The paracord bracelet has become a staple on people with survival in mind. It is convenient due to small size and ease of carrying while also allowing you to carry large amounts of paracord, which is quite valuable in a survival situation. Paracord (the real stuff, anyway) has a 550lb tensile strength along with inner strands of twine that each have a tensile strength of 50lbs.










The outer shell and interior twine can be used together or separately to help you through some tough times. If you roll your ankle in the middle of nowhere, you can take your bracelet apart and fashion yourself a sling. If you\'re stranded and hungry near water, you can create a fishing device both with a pull tab hook or a regular hook if you have one in your pack or tied into your paracord bracelet. Paracord bracelets can also be used to hide handcuff keys as well as other small accessories such as compasses and cutting tools.










It takes one foot of paracord to create a tied inch of bracelet, thus an eight inch bracelet has eight feet of cord in it.
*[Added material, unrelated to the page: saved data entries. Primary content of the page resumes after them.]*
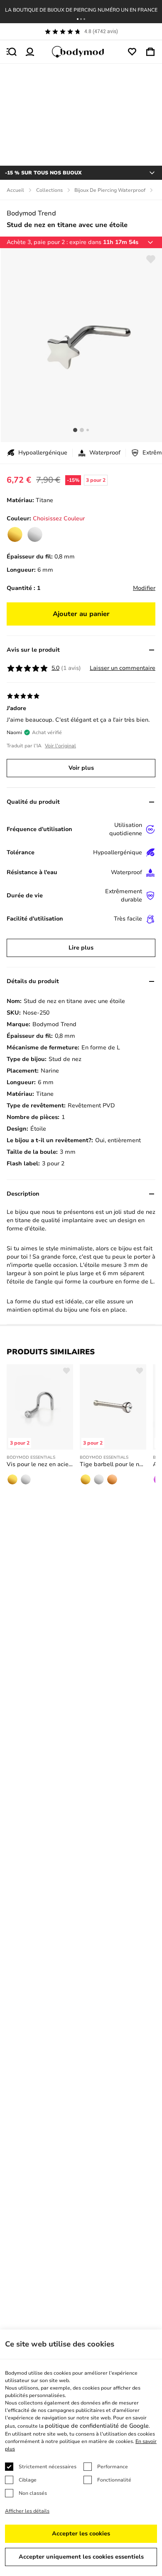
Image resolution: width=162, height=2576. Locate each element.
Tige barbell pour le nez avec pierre (113, 1464)
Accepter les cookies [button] (81, 2533)
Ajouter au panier (81, 614)
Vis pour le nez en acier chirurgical (40, 1464)
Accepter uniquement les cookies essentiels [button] (81, 2557)
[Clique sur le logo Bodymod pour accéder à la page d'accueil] (81, 51)
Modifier (144, 588)
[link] (15, 534)
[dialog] (81, 2453)
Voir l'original (60, 745)
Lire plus (81, 948)
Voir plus (81, 768)
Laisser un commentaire (122, 668)
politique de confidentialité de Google (97, 2426)
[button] (78, 19)
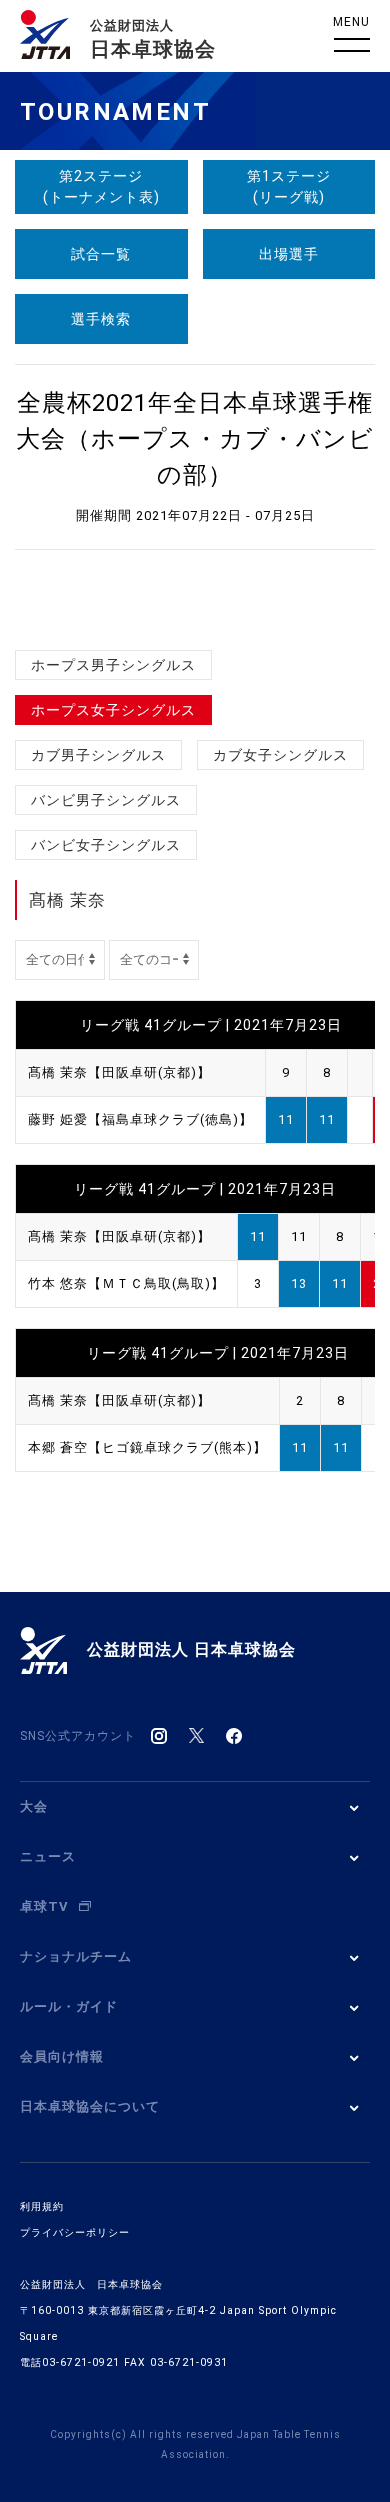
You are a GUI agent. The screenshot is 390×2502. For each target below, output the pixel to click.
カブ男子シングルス (98, 755)
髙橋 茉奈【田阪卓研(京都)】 (119, 1072)
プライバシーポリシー (75, 2232)
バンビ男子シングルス (106, 800)
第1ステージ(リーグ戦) (289, 186)
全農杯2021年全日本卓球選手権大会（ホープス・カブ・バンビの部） (195, 439)
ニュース (48, 1856)
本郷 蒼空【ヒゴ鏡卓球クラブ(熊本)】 (147, 1447)
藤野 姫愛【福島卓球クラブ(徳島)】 (140, 1119)
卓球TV (44, 1906)
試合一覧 (101, 254)
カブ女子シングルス (280, 755)
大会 (34, 1806)
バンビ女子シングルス (106, 845)
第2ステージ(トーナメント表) (101, 186)
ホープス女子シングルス (113, 710)
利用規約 (42, 2206)
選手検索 (101, 319)
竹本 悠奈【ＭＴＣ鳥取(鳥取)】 (126, 1283)
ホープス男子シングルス (113, 665)
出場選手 (289, 254)
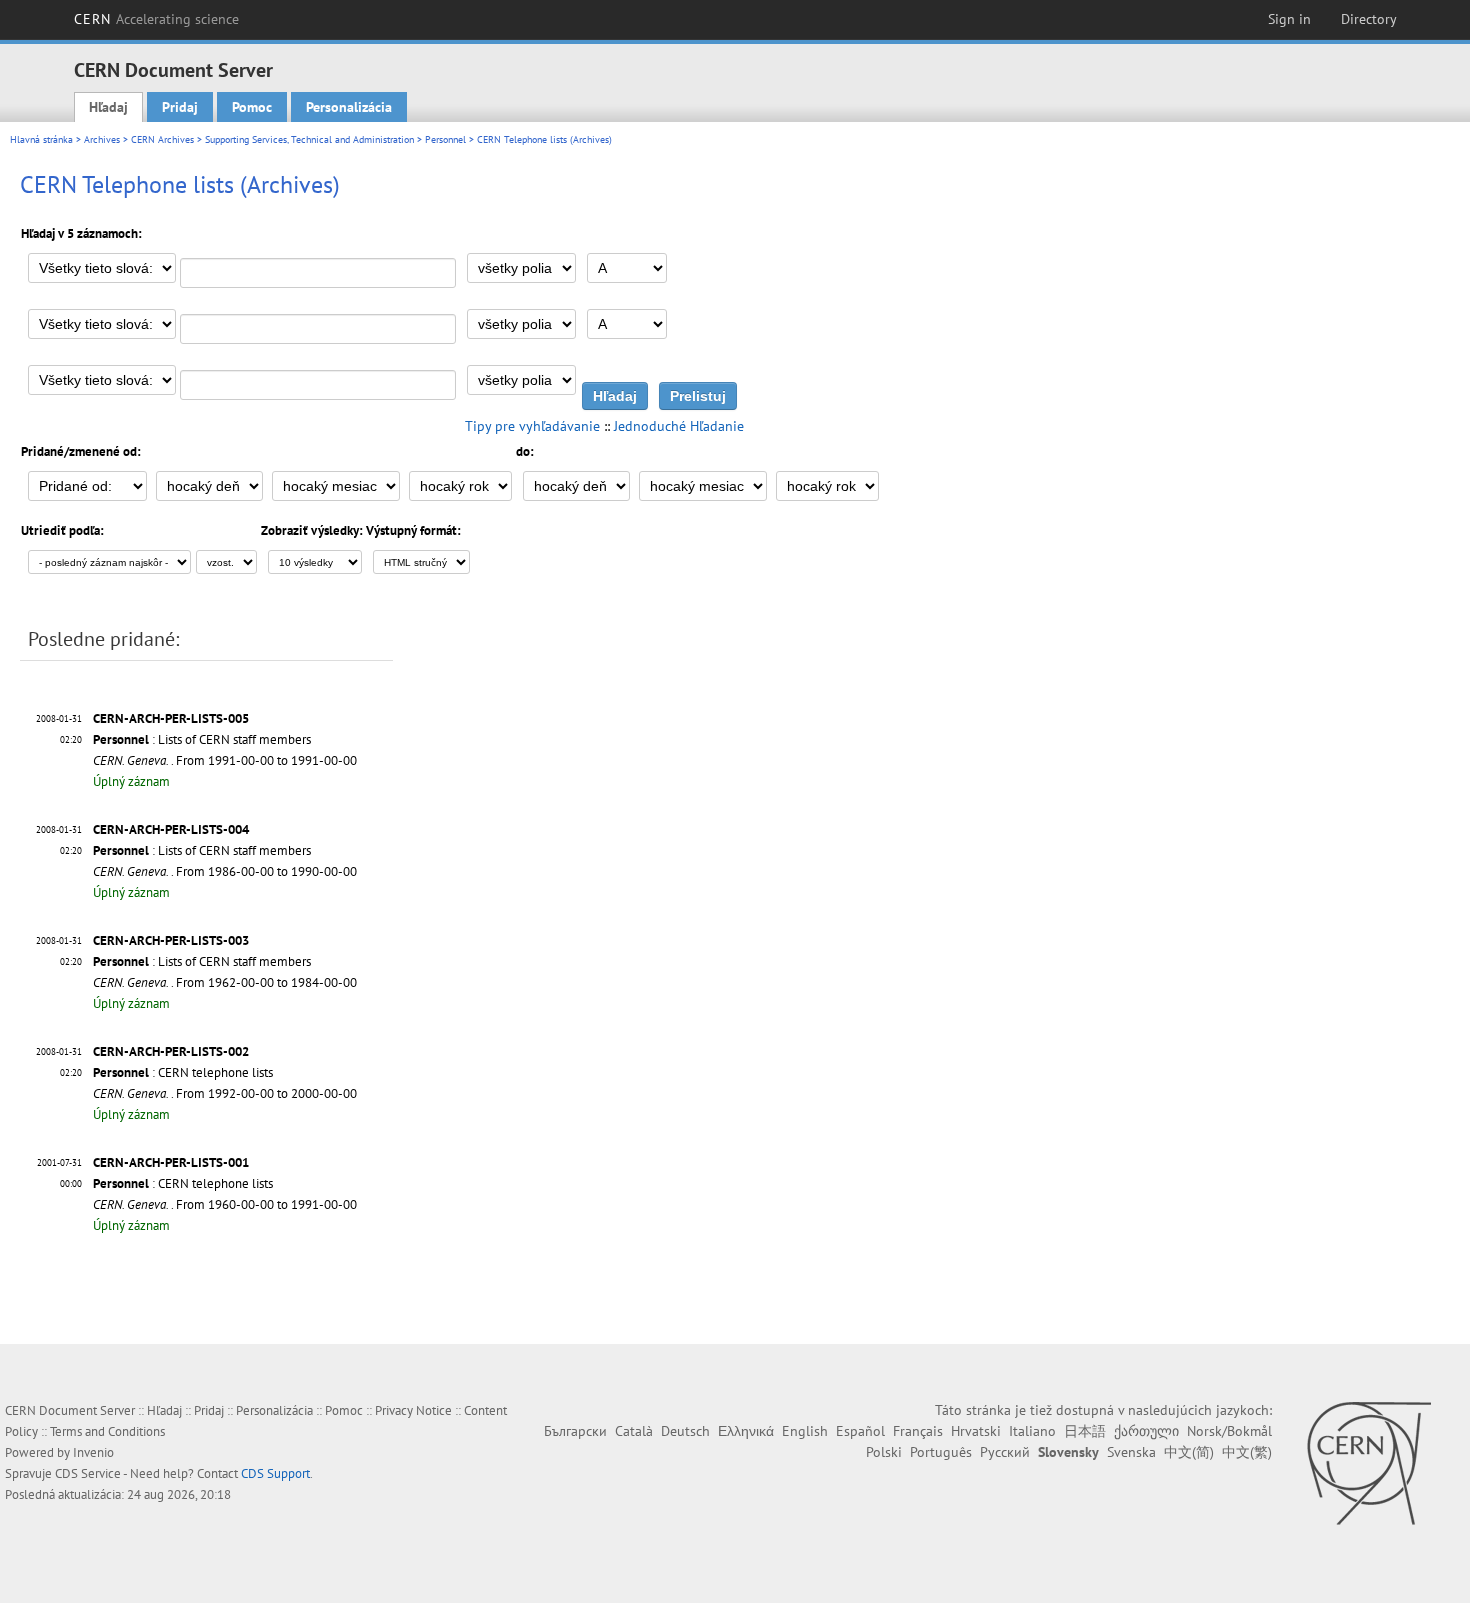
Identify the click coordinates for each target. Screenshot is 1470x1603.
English (805, 1431)
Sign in (1289, 19)
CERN (157, 19)
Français (918, 1431)
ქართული (1146, 1431)
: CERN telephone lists (183, 1072)
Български (575, 1431)
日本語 (1085, 1431)
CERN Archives (162, 139)
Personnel (445, 139)
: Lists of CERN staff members (202, 739)
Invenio (93, 1452)
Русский (1005, 1452)
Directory (1369, 19)
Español (860, 1431)
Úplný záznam (131, 781)
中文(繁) (1247, 1452)
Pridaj (180, 107)
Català (634, 1431)
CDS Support (275, 1473)
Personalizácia (349, 107)
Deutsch (685, 1431)
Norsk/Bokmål (1229, 1431)
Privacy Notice (413, 1410)
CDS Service (88, 1473)
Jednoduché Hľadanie (679, 426)
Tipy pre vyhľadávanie (532, 426)
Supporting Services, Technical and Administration (309, 139)
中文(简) (1189, 1452)
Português (941, 1452)
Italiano (1032, 1431)
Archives (102, 139)
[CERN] (1368, 1463)
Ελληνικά (746, 1431)
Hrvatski (976, 1431)
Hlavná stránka (41, 139)
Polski (884, 1452)
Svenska (1131, 1452)
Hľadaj (108, 107)
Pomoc (252, 107)
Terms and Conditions (107, 1431)
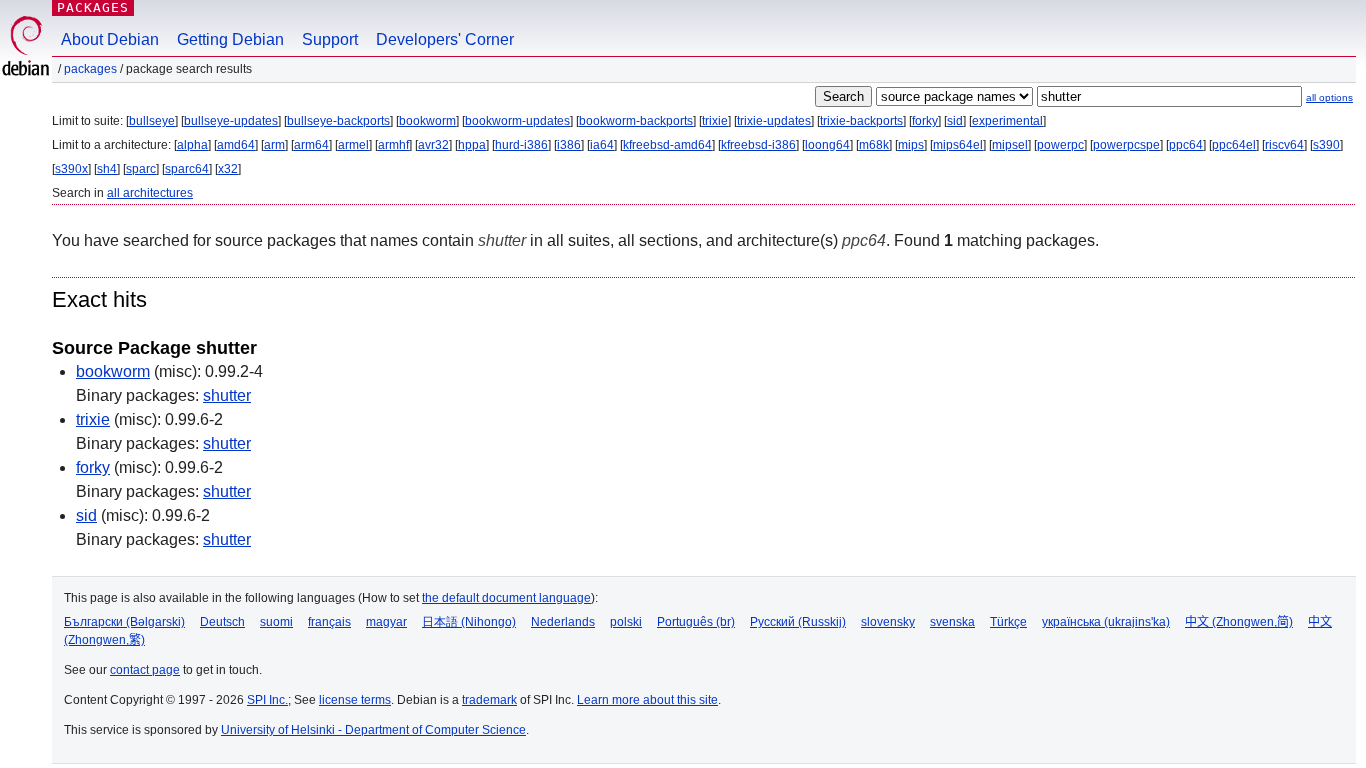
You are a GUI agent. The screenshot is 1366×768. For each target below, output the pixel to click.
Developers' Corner (445, 39)
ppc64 (1186, 145)
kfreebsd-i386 (758, 145)
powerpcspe (1126, 145)
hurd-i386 (521, 145)
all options (1329, 97)
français (329, 622)
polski (626, 622)
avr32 (433, 145)
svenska (952, 622)
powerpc (1060, 145)
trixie (715, 121)
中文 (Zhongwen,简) (1239, 622)
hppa (472, 145)
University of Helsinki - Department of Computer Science (373, 730)
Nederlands (563, 622)
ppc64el (1234, 145)
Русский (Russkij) (798, 622)
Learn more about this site (647, 700)
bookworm (427, 121)
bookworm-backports (636, 121)
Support (330, 39)
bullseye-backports (338, 121)
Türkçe (1008, 622)
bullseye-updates (231, 121)
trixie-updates (774, 121)
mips (911, 145)
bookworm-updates (517, 121)
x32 (228, 169)
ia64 (602, 145)
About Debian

If you want to beef that up, you can buy or make a bracelet with a second or even third layer of paracord. All it takes to make this a reality is turning the bracelet around and tying cord back the way it came, covering the second or even third laying and giving yourself two or three times the amount of cord. A bracelet with three layers is known as a king cobra and packs plenty of cord for your survival needs.

Double Layer:









Triple Layer (King Cobra):









Another convenient way to carry paracord is in a rifle or shotgun sling. If you hunt for sustenance, carry your weapon with paracord. The same rule applies for slings as it does for bracelets-every tied inch equals a foot of paracord, so a 36 inch sling holds 36 feet. You can also double back over this two or three times to carry even more cord, but be warned that it will begin to get heavy.










Rope is always high on the list of survival necessities, and paracord is the best survival rope money can buy. If you do not have some, you need some. Paracord is a rope that is easy to carry so there is no excuse to exclude it or leave it behind. You never know when you will need the paracord you carry, to carry you.


----------